* **TASK PROMPT**
Using the records below, give again exactly the lines from the line that contains "How do I perform: Click martin's" through the line that contains "Open the width", both ends included, and only those.

BEGIN GIVEN DATA

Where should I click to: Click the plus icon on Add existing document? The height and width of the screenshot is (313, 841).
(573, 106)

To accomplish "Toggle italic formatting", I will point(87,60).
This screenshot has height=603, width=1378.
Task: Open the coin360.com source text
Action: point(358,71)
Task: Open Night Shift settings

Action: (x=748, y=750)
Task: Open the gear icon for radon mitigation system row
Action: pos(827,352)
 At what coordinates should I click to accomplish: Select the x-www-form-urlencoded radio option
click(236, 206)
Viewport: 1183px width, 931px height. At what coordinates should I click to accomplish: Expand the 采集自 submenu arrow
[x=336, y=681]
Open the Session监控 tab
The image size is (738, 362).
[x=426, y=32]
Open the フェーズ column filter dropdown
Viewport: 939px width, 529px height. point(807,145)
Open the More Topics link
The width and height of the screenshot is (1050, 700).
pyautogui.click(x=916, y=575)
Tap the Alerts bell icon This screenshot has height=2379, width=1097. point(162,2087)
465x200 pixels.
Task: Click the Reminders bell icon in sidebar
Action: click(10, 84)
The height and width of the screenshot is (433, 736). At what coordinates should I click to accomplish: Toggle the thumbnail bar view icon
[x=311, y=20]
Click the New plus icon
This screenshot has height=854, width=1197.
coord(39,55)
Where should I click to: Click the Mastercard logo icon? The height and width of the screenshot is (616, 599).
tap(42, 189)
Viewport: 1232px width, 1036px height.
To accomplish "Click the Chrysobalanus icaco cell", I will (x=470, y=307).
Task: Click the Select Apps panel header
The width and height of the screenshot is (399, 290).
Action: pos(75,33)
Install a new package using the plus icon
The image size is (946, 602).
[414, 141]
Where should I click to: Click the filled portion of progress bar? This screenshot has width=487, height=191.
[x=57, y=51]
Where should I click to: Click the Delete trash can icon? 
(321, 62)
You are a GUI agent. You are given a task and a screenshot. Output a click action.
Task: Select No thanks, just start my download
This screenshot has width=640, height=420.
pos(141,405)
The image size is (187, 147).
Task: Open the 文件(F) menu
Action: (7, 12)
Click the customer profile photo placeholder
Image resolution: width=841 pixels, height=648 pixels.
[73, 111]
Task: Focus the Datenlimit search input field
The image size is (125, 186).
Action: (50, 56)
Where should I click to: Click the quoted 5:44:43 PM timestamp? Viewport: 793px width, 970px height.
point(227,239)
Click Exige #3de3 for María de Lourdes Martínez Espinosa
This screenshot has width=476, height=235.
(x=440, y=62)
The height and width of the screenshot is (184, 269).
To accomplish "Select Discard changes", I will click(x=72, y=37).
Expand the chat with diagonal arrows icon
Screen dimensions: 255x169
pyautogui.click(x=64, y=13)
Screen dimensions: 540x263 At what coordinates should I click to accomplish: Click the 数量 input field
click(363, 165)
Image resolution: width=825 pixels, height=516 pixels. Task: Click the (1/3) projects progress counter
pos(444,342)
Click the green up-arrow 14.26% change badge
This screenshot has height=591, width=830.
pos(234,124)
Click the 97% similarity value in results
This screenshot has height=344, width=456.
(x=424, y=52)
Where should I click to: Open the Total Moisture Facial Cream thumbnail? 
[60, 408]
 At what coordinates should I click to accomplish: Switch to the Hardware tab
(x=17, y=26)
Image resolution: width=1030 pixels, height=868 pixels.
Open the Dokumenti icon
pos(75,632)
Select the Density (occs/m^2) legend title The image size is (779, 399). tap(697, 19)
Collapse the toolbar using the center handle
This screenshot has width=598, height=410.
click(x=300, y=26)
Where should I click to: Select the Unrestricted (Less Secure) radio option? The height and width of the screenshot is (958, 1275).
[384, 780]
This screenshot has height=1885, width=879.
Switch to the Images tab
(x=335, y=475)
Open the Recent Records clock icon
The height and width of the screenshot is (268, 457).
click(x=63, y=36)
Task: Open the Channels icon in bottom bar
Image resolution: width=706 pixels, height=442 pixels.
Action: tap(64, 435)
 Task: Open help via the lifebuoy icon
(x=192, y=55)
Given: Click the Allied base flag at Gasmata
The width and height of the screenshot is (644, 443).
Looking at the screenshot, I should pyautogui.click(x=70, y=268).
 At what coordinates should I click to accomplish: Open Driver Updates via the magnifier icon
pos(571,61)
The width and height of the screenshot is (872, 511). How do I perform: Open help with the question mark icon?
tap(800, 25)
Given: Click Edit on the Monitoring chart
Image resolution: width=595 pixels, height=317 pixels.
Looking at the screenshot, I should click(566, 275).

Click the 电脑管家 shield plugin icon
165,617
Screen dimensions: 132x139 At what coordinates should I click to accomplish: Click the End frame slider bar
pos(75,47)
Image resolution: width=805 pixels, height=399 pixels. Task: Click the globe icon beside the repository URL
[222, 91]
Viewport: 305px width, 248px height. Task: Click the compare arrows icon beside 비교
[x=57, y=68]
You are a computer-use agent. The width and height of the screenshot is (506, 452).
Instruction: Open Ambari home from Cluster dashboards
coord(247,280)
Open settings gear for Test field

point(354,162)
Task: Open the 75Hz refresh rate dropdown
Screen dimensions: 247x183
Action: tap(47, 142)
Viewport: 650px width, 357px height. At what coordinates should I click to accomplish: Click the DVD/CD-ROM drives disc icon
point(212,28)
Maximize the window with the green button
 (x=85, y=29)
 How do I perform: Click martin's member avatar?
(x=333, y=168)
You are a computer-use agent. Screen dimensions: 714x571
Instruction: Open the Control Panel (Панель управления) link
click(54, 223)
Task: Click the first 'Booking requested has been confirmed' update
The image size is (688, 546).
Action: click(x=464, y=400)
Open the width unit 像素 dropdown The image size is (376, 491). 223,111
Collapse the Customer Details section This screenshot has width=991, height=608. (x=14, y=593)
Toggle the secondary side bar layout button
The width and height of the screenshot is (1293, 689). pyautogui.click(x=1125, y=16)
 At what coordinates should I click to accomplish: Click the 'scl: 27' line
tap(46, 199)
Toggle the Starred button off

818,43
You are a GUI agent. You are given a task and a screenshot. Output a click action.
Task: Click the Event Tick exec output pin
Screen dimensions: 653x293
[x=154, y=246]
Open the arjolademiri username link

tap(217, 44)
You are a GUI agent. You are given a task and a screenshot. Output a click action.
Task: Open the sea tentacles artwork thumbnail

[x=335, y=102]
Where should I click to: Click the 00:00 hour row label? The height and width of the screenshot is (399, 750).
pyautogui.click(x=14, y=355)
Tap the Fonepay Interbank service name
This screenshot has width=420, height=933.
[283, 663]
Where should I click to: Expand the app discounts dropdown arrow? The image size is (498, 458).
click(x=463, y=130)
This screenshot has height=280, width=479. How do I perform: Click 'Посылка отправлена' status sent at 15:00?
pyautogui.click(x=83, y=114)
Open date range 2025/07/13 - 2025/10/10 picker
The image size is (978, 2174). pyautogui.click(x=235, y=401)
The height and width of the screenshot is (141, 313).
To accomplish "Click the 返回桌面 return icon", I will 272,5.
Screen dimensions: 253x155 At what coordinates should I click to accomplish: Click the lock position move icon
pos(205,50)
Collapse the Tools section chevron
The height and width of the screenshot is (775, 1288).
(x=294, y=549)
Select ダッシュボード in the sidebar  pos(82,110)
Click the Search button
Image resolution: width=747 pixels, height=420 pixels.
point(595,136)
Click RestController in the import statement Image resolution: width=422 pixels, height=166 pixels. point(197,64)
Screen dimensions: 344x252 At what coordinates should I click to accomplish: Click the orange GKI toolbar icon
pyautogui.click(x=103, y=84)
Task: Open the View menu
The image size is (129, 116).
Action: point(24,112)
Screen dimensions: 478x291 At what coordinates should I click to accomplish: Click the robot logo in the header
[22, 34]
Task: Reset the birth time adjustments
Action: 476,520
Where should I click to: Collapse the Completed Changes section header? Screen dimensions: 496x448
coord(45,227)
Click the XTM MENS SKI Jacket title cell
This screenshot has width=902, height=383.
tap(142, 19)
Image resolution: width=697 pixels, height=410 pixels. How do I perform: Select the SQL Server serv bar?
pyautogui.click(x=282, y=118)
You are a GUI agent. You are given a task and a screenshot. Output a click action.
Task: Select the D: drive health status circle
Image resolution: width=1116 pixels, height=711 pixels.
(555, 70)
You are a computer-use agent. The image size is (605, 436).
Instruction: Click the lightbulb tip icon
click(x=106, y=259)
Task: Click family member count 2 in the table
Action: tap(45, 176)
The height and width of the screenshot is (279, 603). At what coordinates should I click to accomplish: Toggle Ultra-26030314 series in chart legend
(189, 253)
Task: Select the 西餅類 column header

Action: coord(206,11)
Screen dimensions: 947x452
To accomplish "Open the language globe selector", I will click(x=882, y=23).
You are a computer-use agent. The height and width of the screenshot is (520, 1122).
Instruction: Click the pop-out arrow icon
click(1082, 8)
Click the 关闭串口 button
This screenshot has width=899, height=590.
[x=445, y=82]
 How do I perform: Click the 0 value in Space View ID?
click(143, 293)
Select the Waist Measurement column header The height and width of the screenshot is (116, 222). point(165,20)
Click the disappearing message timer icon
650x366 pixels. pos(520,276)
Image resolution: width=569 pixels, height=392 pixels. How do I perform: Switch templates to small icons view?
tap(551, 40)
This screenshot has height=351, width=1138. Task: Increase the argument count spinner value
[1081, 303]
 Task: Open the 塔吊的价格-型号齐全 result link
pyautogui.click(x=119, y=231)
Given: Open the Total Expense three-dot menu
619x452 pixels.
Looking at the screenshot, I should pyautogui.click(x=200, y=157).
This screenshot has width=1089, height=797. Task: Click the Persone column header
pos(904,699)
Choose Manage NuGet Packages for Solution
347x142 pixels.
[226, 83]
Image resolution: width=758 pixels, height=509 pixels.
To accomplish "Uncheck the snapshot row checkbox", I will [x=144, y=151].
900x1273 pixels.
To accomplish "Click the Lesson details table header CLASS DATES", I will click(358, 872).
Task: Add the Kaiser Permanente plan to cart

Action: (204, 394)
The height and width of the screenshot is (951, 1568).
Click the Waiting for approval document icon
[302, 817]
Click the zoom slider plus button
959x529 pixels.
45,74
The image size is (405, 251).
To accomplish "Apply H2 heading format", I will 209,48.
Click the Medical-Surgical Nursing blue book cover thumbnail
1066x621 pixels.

END GIVEN DATA

* **RESPONSE BELOW**
 How do I perform: Click martin's member avatar?
(x=333, y=168)
You are a computer-use agent. Screen dimensions: 714x571
Instruction: Open the Control Panel (Панель управления) link
click(54, 223)
Task: Click the first 'Booking requested has been confirmed' update
The image size is (688, 546).
Action: click(x=464, y=400)
Open the width unit 像素 dropdown The image size is (376, 491). 223,111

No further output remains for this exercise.